[Saved entries]
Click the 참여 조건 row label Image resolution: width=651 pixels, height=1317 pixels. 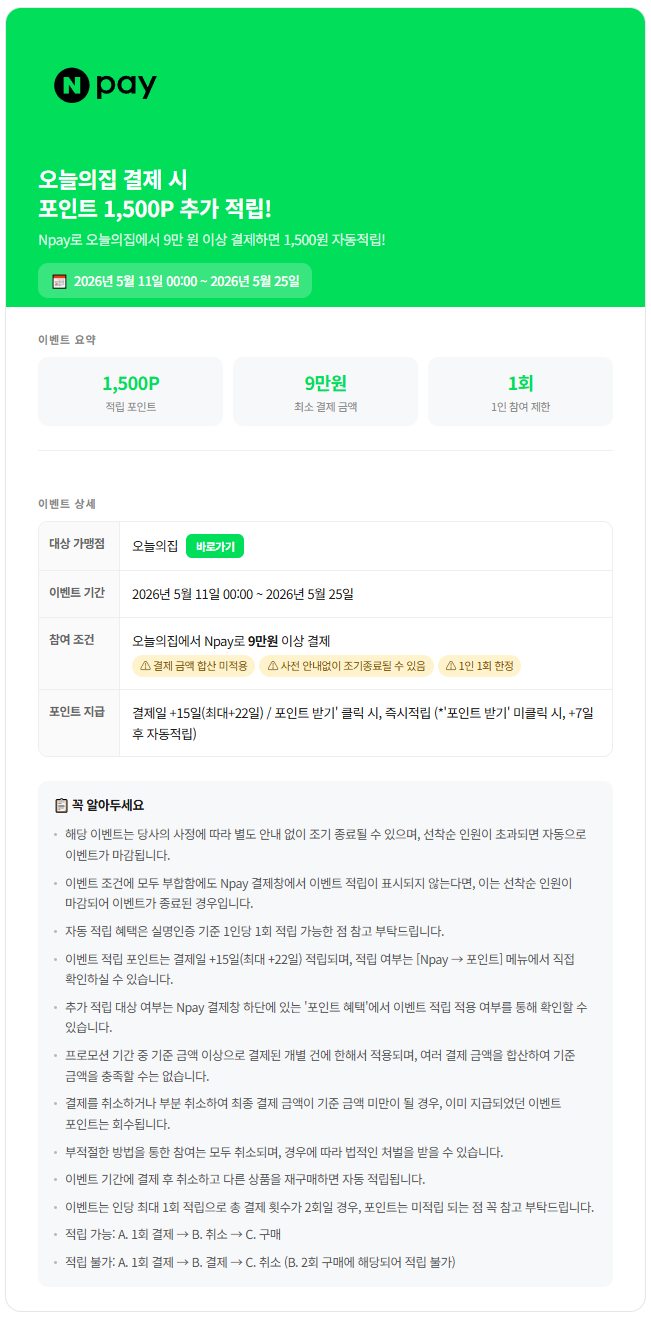(x=72, y=639)
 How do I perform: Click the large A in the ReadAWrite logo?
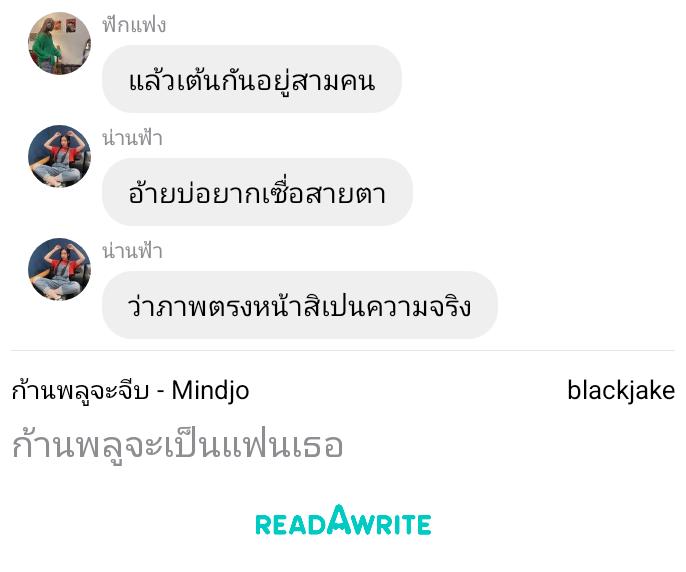pyautogui.click(x=340, y=519)
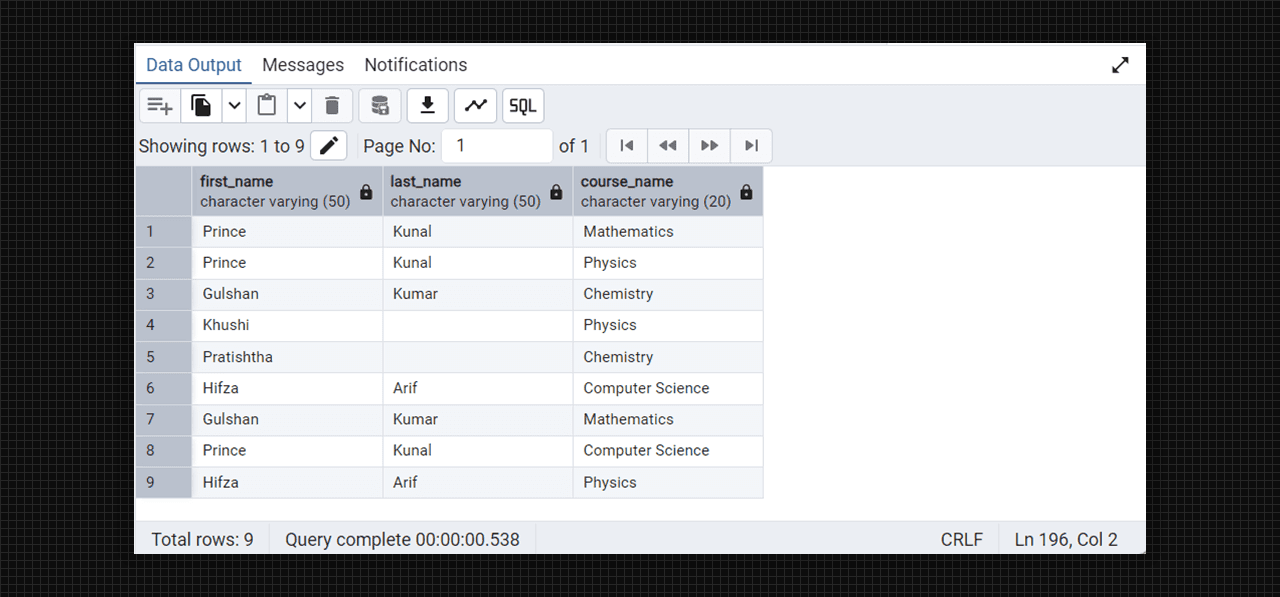Click the Copy icon in toolbar
This screenshot has width=1280, height=597.
coord(201,105)
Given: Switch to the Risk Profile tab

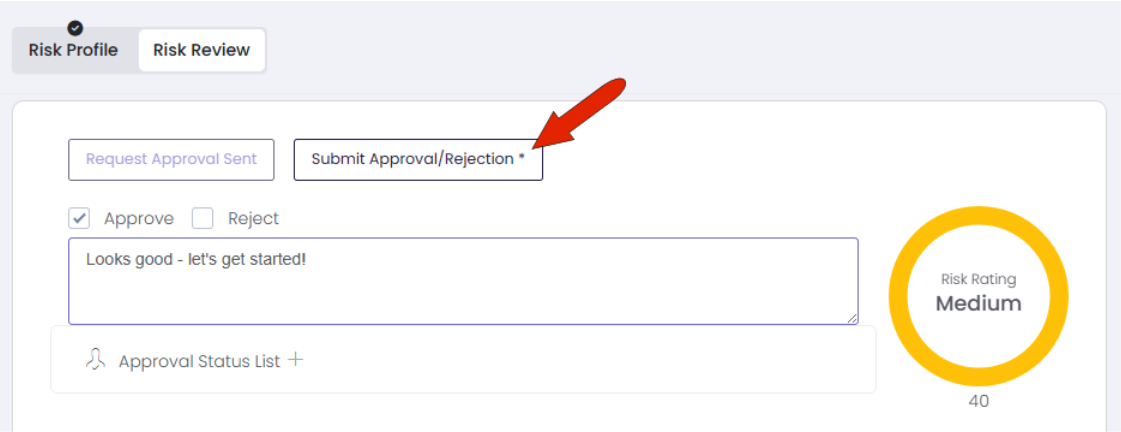Looking at the screenshot, I should coord(74,51).
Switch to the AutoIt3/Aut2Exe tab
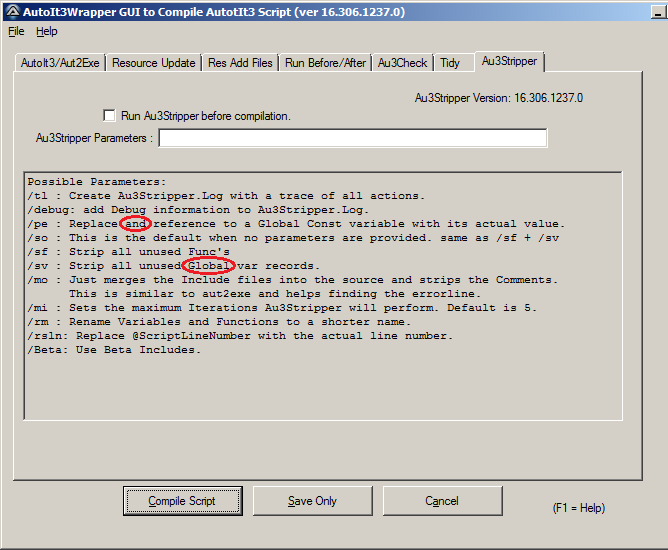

Problem to work on: Find the line containing "How do I perform: Click", then extract it and every line after it to the end of the data above, exactly and nothing else, without pictures.

Your solution:
 How do I perform: Click the large A in the ReadAWrite logo?
pyautogui.click(x=340, y=519)
Click the Copy icon in toolbar
This screenshot has width=1280, height=597.
coord(201,105)
Given: Switch to the Risk Profile tab

Looking at the screenshot, I should coord(74,51).
Switch to the AutoIt3/Aut2Exe tab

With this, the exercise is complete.